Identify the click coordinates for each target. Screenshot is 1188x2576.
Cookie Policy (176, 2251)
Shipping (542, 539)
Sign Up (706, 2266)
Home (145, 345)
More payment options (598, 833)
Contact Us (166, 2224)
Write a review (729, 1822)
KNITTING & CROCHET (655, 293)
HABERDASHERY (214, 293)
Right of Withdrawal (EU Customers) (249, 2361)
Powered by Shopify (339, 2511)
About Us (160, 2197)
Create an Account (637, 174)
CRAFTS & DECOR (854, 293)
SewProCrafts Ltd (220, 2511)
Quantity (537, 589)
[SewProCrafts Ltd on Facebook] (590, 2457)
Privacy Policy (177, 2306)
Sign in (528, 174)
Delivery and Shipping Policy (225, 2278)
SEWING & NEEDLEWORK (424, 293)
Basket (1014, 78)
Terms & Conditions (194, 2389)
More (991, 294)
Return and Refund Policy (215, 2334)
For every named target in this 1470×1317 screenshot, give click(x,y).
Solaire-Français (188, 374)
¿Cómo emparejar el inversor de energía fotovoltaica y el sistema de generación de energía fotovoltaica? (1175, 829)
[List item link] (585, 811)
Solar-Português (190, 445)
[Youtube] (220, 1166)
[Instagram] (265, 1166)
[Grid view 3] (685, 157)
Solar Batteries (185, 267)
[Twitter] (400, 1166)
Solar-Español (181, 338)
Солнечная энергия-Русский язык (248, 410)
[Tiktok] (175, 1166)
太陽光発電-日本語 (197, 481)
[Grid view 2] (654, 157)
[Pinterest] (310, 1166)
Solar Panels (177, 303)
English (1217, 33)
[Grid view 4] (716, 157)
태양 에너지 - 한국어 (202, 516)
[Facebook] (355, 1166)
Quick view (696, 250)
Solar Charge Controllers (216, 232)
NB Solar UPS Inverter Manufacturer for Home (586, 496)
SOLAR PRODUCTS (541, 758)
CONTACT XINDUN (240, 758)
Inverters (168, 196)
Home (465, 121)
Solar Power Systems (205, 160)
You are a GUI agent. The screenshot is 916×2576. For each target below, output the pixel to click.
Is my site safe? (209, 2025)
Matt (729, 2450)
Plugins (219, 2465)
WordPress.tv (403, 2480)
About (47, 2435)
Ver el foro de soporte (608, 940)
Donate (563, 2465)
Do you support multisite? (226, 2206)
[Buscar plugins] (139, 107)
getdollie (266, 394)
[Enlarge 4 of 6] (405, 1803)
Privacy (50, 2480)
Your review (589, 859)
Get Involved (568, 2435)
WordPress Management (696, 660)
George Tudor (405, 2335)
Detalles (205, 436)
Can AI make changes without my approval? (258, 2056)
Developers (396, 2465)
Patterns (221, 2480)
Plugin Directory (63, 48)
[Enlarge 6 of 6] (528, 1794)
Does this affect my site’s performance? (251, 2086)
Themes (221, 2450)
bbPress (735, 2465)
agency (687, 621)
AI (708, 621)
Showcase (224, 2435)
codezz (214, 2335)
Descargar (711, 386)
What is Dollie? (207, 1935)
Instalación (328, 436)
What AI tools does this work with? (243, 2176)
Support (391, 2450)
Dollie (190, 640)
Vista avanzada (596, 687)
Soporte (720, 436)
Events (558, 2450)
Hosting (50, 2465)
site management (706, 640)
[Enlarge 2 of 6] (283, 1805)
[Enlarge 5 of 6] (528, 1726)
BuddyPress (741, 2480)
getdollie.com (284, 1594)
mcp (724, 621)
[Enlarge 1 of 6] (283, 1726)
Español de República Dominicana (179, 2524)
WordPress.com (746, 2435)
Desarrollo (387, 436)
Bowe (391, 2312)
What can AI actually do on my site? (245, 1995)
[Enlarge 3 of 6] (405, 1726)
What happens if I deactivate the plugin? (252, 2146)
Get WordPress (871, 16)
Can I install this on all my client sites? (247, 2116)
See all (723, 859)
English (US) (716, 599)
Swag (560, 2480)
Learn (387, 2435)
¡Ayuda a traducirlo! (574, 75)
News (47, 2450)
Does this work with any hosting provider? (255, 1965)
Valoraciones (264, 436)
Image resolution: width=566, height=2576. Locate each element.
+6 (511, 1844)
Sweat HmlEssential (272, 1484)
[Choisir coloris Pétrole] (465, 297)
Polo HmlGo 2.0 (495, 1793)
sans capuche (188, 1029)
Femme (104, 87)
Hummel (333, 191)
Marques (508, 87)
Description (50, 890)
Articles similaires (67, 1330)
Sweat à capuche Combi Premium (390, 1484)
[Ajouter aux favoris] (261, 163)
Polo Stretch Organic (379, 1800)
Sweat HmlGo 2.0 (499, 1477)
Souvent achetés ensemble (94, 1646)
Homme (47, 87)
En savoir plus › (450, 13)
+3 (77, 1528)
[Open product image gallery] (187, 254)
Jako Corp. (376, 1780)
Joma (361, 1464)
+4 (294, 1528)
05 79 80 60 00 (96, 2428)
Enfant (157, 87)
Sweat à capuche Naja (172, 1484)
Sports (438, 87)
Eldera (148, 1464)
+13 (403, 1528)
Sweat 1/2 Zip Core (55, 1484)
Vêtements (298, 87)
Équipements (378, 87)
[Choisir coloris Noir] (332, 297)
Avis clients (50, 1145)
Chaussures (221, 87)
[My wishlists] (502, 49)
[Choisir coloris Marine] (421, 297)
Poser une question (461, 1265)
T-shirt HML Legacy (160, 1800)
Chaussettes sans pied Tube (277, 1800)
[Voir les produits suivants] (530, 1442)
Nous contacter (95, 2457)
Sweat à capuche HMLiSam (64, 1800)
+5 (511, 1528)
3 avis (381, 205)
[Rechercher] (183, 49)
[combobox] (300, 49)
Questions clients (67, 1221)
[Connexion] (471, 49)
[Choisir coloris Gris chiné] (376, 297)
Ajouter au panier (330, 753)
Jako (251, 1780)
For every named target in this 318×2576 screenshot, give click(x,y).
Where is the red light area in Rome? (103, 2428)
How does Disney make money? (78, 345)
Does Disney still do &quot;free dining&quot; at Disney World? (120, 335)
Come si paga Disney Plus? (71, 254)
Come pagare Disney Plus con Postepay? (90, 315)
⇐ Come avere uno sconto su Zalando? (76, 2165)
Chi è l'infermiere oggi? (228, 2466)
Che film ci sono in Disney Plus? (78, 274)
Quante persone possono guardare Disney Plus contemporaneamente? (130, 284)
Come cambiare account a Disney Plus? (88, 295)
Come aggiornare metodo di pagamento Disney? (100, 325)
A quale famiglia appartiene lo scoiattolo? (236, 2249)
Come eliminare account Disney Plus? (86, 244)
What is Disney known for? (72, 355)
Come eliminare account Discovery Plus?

* AIM OF THE TASK:
In the entries above, restate word for word the lines between the one holding "[Ajouter aux favoris] (261, 163)" and the one holding "Come pagare Disney", inclusive, and nothing besides.

* SOLUTION TO THE PROBLEM:
[Ajouter aux favoris] (261, 163)
Polo Stretch Organic (379, 1800)
Sweat HmlGo 2.0 (499, 1477)
Souvent achetés ensemble (94, 1646)
Homme (47, 87)
En savoir plus › (450, 13)
+3 (77, 1528)
[Open product image gallery] (187, 254)
Jako Corp. (376, 1780)
Joma (361, 1464)
+4 (294, 1528)
05 79 80 60 00 (96, 2428)
Enfant (157, 87)
Sweat à capuche Naja (172, 1484)
Sports (438, 87)
Eldera (148, 1464)
+13 (403, 1528)
Sweat 1/2 Zip Core (55, 1484)
Vêtements (298, 87)
Équipements (378, 87)
[Choisir coloris Noir] (332, 297)
Avis clients (50, 1145)
Chaussures (221, 87)
[My wishlists] (502, 49)
[Choisir coloris Marine] (421, 297)
Poser une question (461, 1265)
T-shirt HML Legacy (160, 1800)
Chaussettes sans pied Tube (277, 1800)
[Voir les produits suivants] (530, 1442)
Nous contacter (95, 2457)
Sweat à capuche HMLiSam (64, 1800)
+5 (511, 1528)
3 avis (381, 205)
[Rechercher] (183, 49)
[combobox] (300, 49)
Questions clients (67, 1221)
[Connexion] (471, 49)
[Choisir coloris Gris chiné] (376, 297)
Ajouter au panier (330, 753)
Jako (251, 1780)
For every named target in this 318×2576 screenshot, give click(x,y).
Where is the red light area in Rome? (103, 2428)
How does Disney make money? (78, 345)
Does Disney still do &quot;free dining&quot; at Disney World? (120, 335)
Come si paga Disney Plus? (71, 254)
Come pagare Disney Plus con Postepay? (90, 315)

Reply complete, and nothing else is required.